The most famous stretch in golf
The inward half is where the Old Course bares its teeth. The eleventh, a short par three, is defended by the Hill bunker and the Strath bunker, and the green is angled in a way that makes club selection agonising when the wind is up. The twelfth and thirteenth are strong two-shotters that demand good driving. And then there is the stretch from fourteen to seventeen, which includes some of the most celebrated and feared holes in championship golf.
The fourteenth, named Long, is a par five with the fearsome Hell Bunker sitting in the middle of the fairway at driving distance. The Beardies, a cluster of pot bunkers on the left, guard the safe line, and the out-of-bounds wall on the right waits for anyone who overplays the aggressive route.
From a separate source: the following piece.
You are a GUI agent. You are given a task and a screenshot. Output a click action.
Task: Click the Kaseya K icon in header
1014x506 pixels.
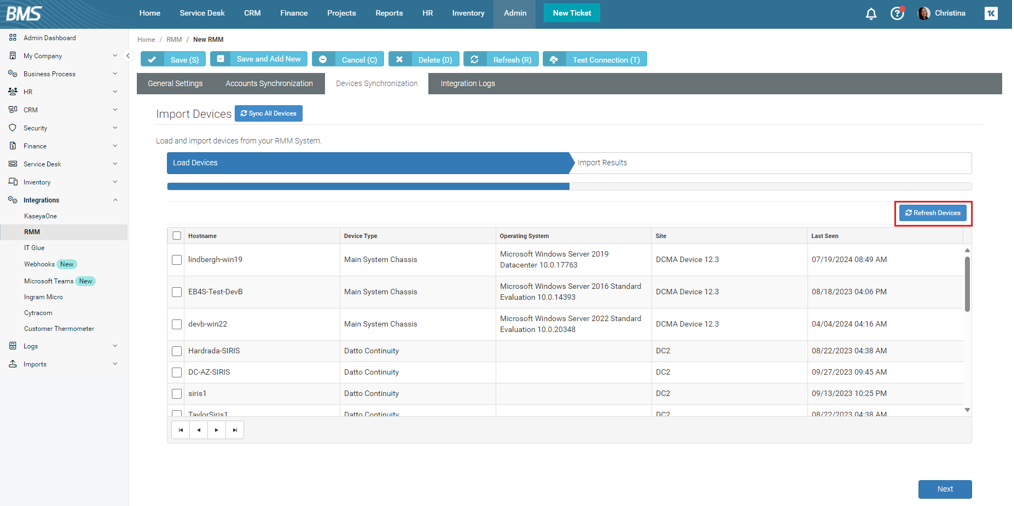pos(990,14)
It is a hole that rewards bravery and punishes indecision in roughly equal measure.
The seventeenth, the Road Hole, needs little introduction. It is almost certainly the most famous par four in the world. The drive is blind, over the corner of the Old Course Hotel, and the approach is to a long, narrow green guarded on the left by the Road Hole bunker — a small, deep pit from which escape is not guaranteed — and on the right by the road itself, from which recovery requires a delicate chip with almost no green to work with. More championships have been decided at the seventeenth than at any other hole on the course.
The eighteenth, by contrast, is a gentle par four with the widest fairway in golf — it is shared with the first hole — and a green that sits in front of the R&A clubhouse. It is an easy hole by any standard, which makes it a peculiarly emotional one. Walking up the eighteenth at St Andrews, with the town to your left and the stone bridge crossing the Swilcan Burn ahead, is as close to a pilgrimage as golf gets.
Why it still matters
The Old Course hosts the Open Championship roughly every five years, and it remains the venue that the game’s best players want to win at more than any other. The list of champions here reads like a history of the sport: Bobby Jones, Sam Snead, Peter Thomson, Jack Nicklaus, Seve Ballesteros, Nick Faldo, Tiger Woods, and many more. To win at St Andrews is to write your name into something that feels bigger than any single tournament.
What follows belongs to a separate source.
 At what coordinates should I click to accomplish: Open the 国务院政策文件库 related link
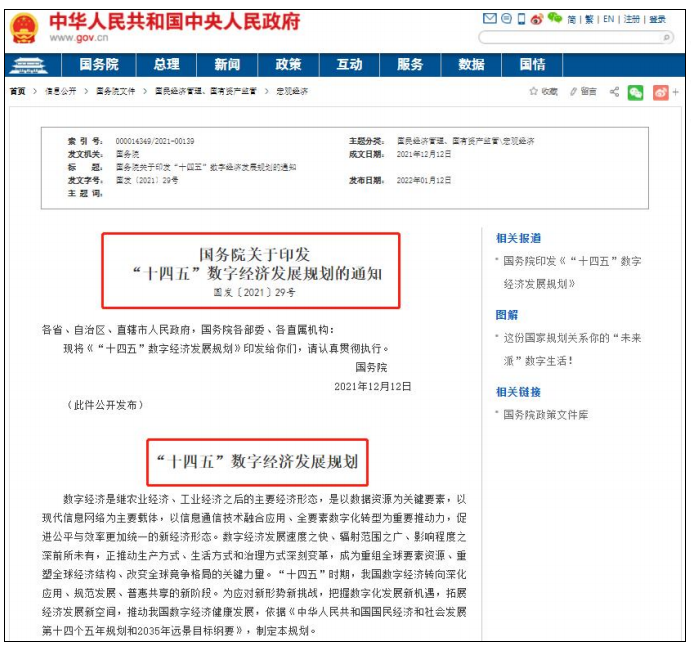(545, 414)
But the Old Course is not just a venue for professionals. It is a public course, managed by the St Andrews Links Trust, and anyone can play it. The ballot system — you enter your name the day before and hope to be drawn — is one of golf’s great democratic traditions. There is no membership required, no exclusive invitation. You simply turn up, pay your green fee, and play the same holes that champions have played for centuries.
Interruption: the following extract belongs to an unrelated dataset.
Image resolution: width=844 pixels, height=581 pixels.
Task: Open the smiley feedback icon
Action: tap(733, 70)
That accessibility is part of what makes St Andrews special. It is not a gated community or a billionaire’s playground. It is a piece of public land on the Scottish coast where golf has been played since before Columbus reached the Americas. The bunkers are unfair, the bounces are unpredictable, and the wind can turn a birdie hole into a battle for bogey in the space of a single gust. It is maddening, humbling, and utterly unlike anything else in the game. It is, in the truest sense, where golf began. And for anyone who cares about the sport, it is a place that should be experienced at least once.